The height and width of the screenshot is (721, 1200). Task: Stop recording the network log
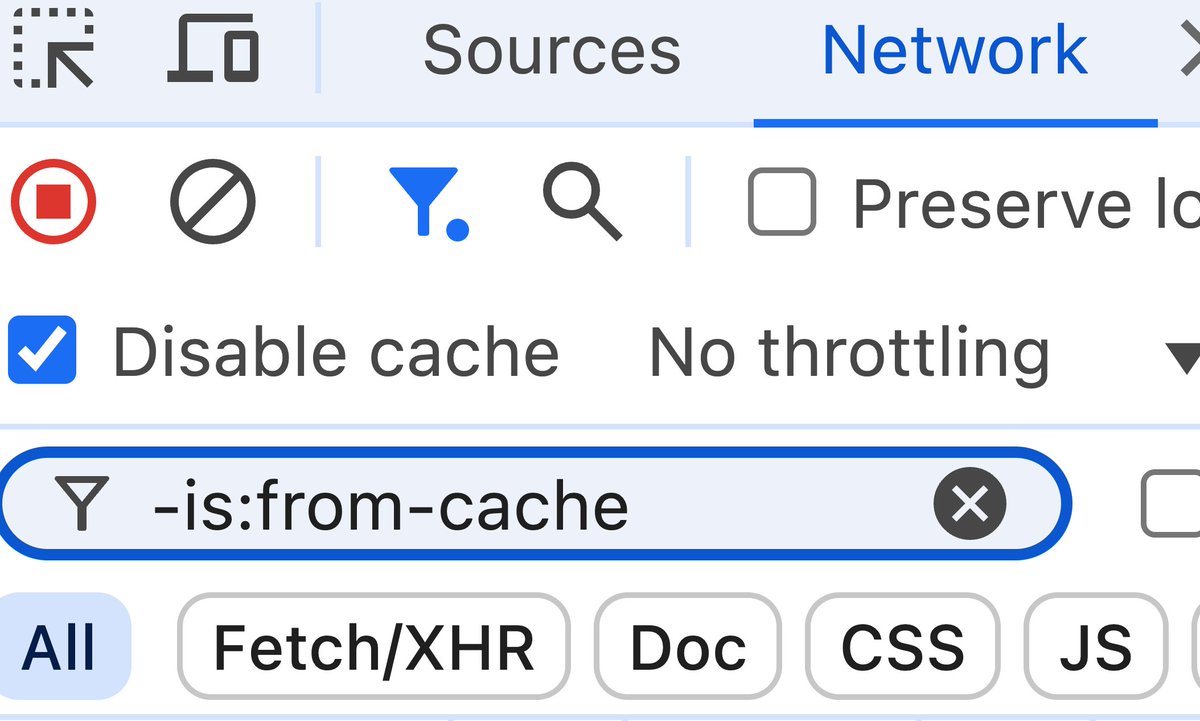(53, 203)
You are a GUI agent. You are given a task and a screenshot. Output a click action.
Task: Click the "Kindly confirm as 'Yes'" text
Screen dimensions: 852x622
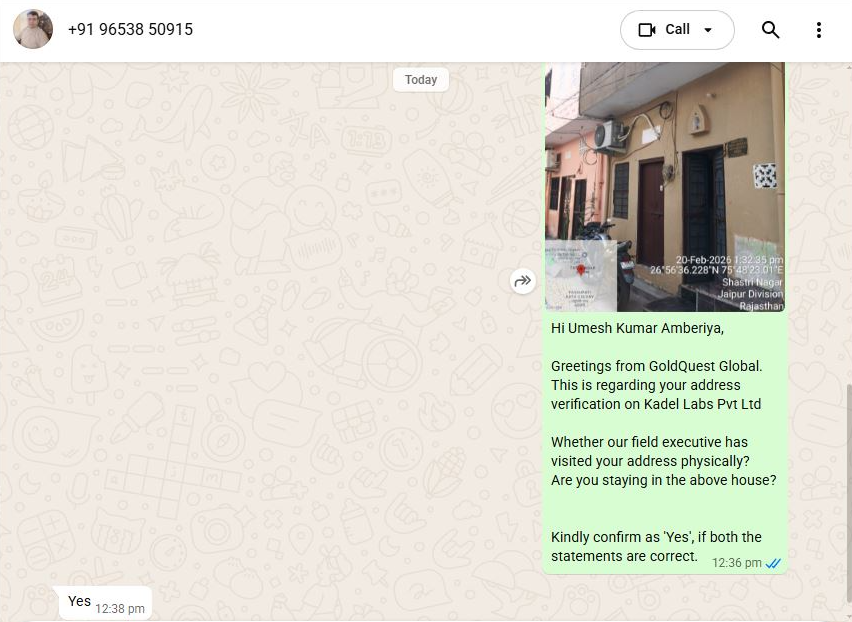(x=656, y=537)
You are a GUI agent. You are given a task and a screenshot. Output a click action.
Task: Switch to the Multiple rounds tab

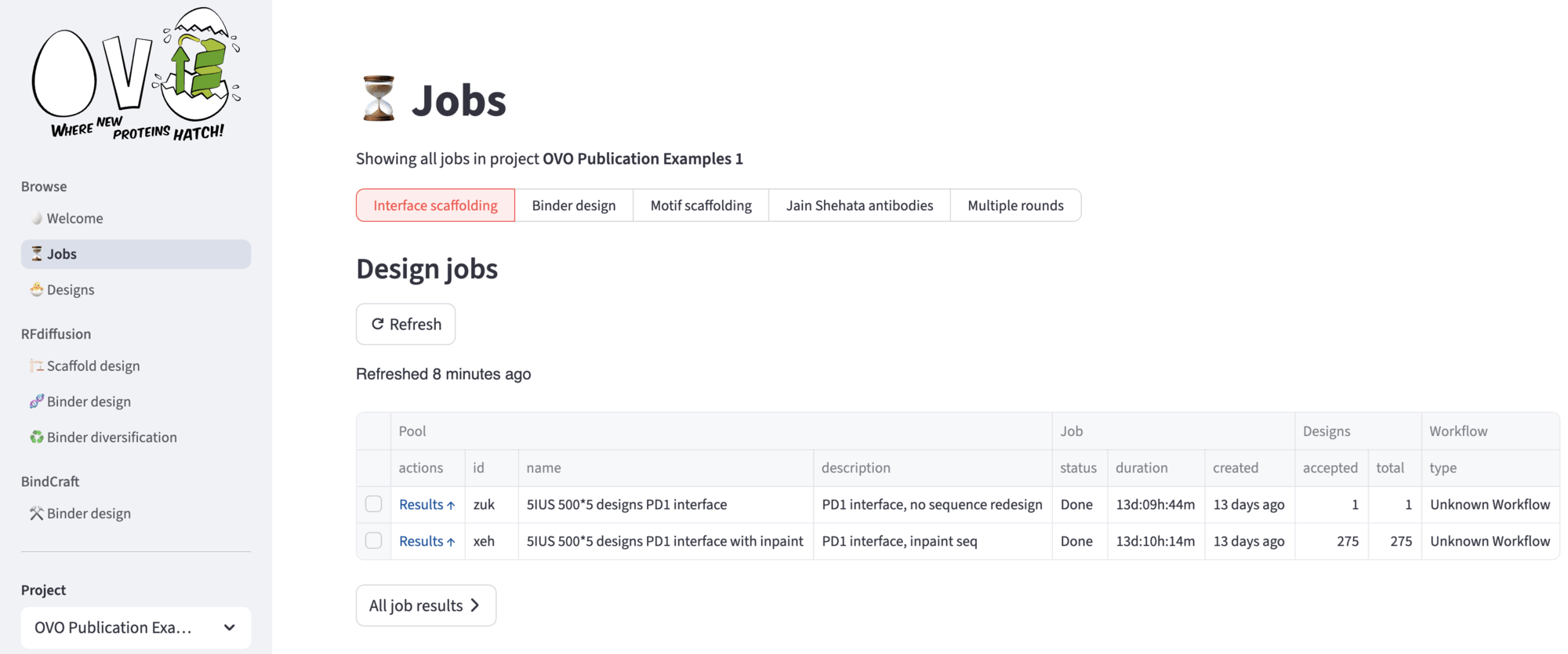(1015, 205)
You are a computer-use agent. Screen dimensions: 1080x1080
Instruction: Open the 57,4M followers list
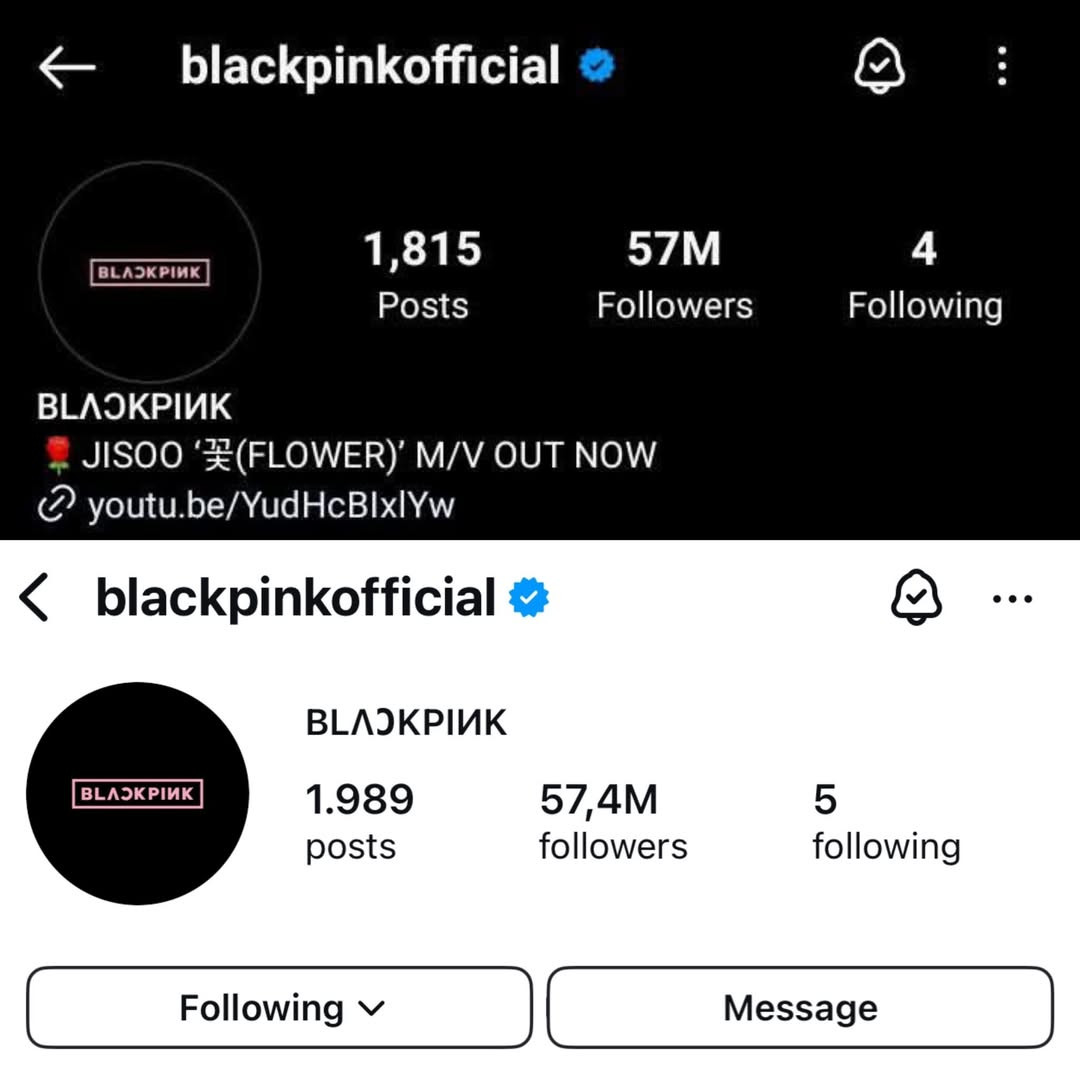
+===+
Copy out every line of text in the rows above word for word, and leave the pictures out.

▶ [RESULT]
The height and width of the screenshot is (721, 1200). Task: Stop recording the network log
(53, 203)
You are a GUI agent. You are given a task and a screenshot. Output a click action.
Task: Click the "Kindly confirm as 'Yes'" text
Screen dimensions: 852x622
(x=656, y=537)
You are a GUI agent. You are given a task and a screenshot. Output a click action.
Task: Switch to the Multiple rounds tab

(1015, 205)
You are a computer-use agent. Screen dimensions: 1080x1080
Instruction: Open the 57,4M followers list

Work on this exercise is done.